» RECORD EXTRACTS:
■ ■ ■ ■
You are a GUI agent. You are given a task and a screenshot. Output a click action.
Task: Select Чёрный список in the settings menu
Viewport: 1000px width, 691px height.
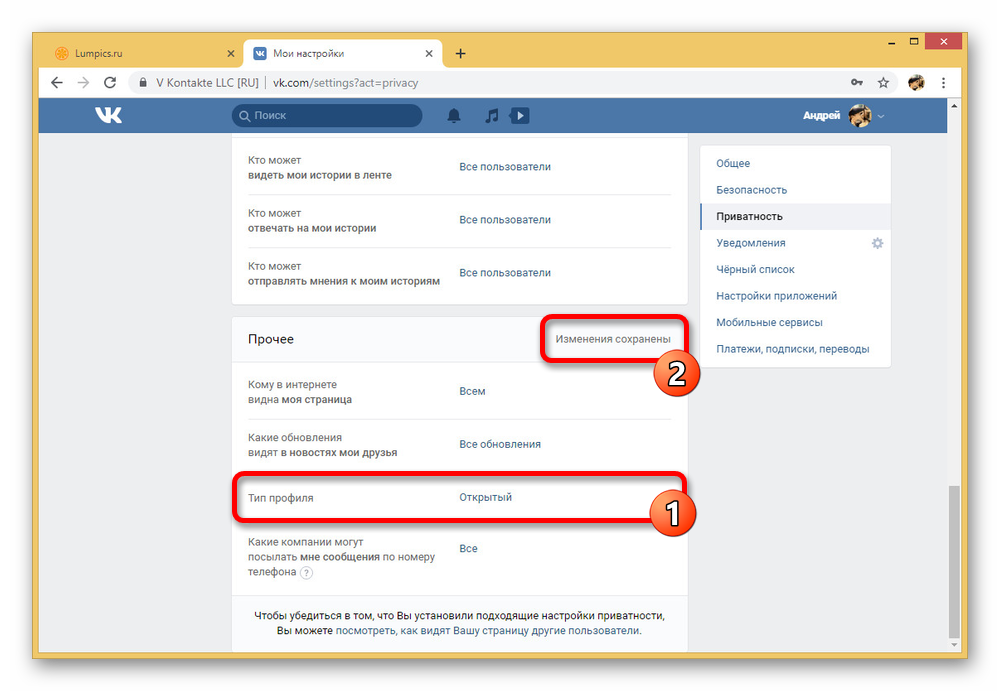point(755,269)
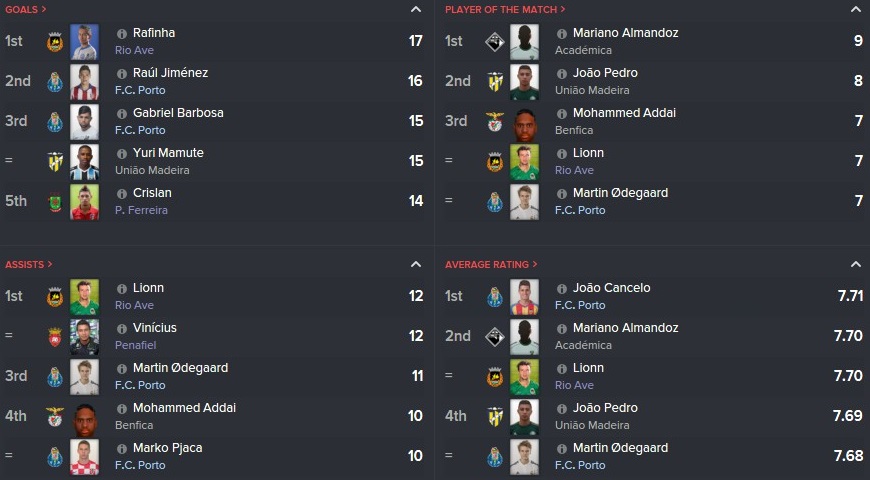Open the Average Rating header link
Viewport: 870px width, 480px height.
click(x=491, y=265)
■ ■ ■ ■
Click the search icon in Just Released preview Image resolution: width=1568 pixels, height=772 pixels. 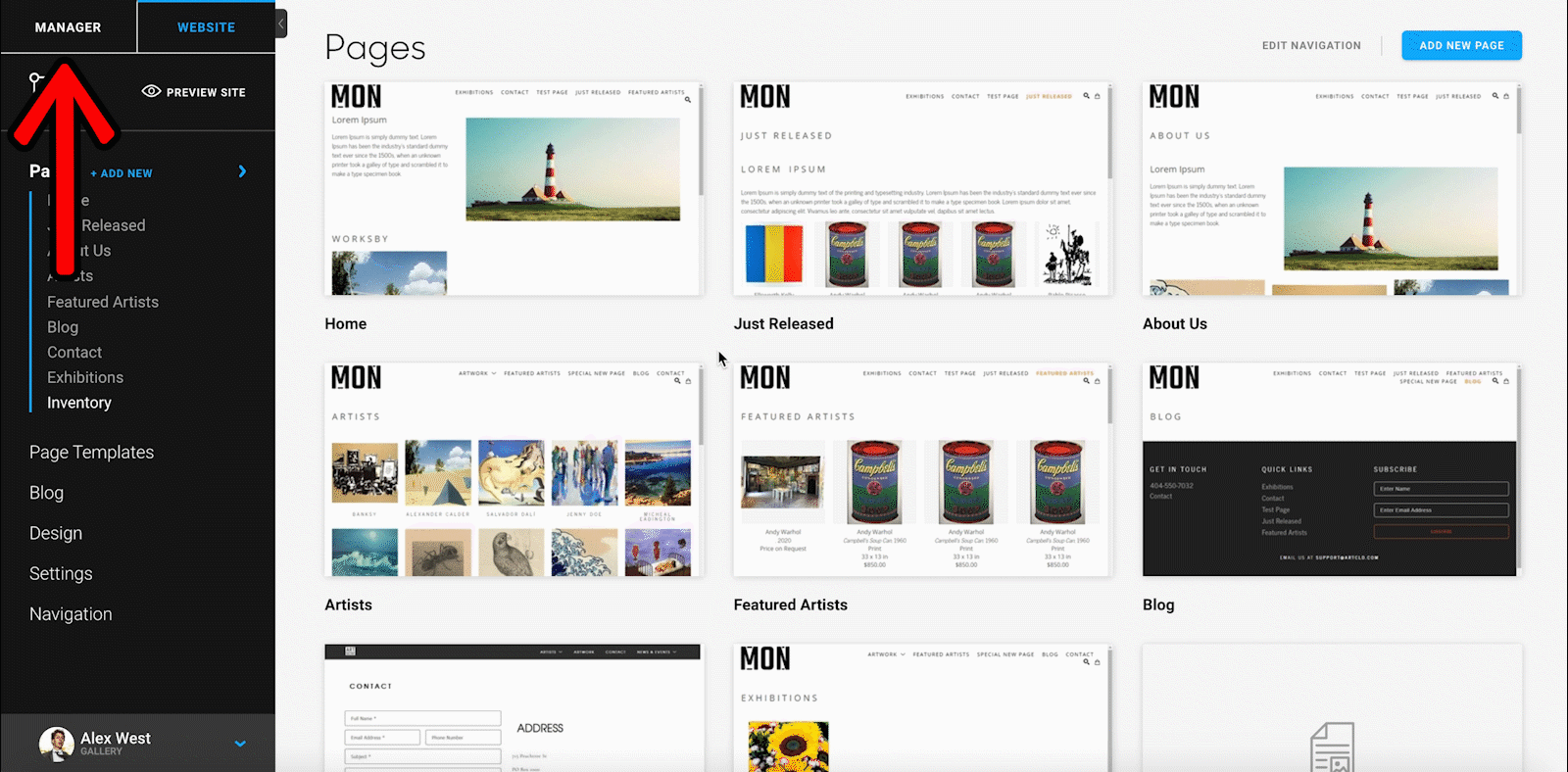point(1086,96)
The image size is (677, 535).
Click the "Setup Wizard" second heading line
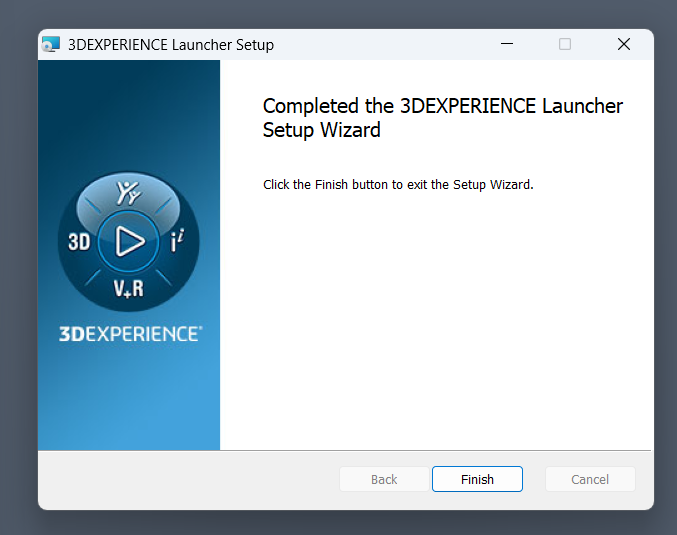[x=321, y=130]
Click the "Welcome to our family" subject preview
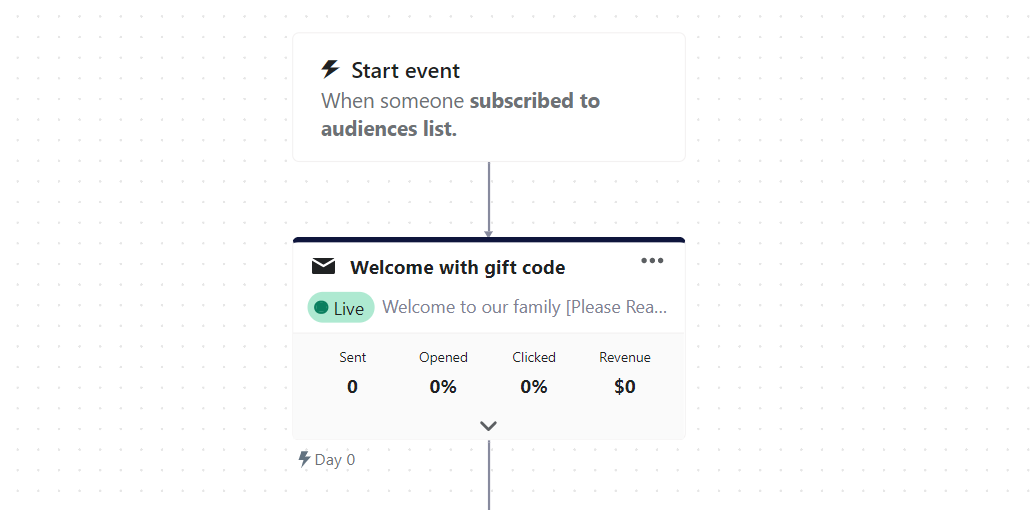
■ ■ ■ ■
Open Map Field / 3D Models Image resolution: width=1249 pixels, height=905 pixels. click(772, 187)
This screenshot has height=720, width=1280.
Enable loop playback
■ ■ ■ ■
Show each line of the listing that contains the string "Viewport".

Viewport: 1000px width, 691px height.
Viewport: 870px width, 480px height.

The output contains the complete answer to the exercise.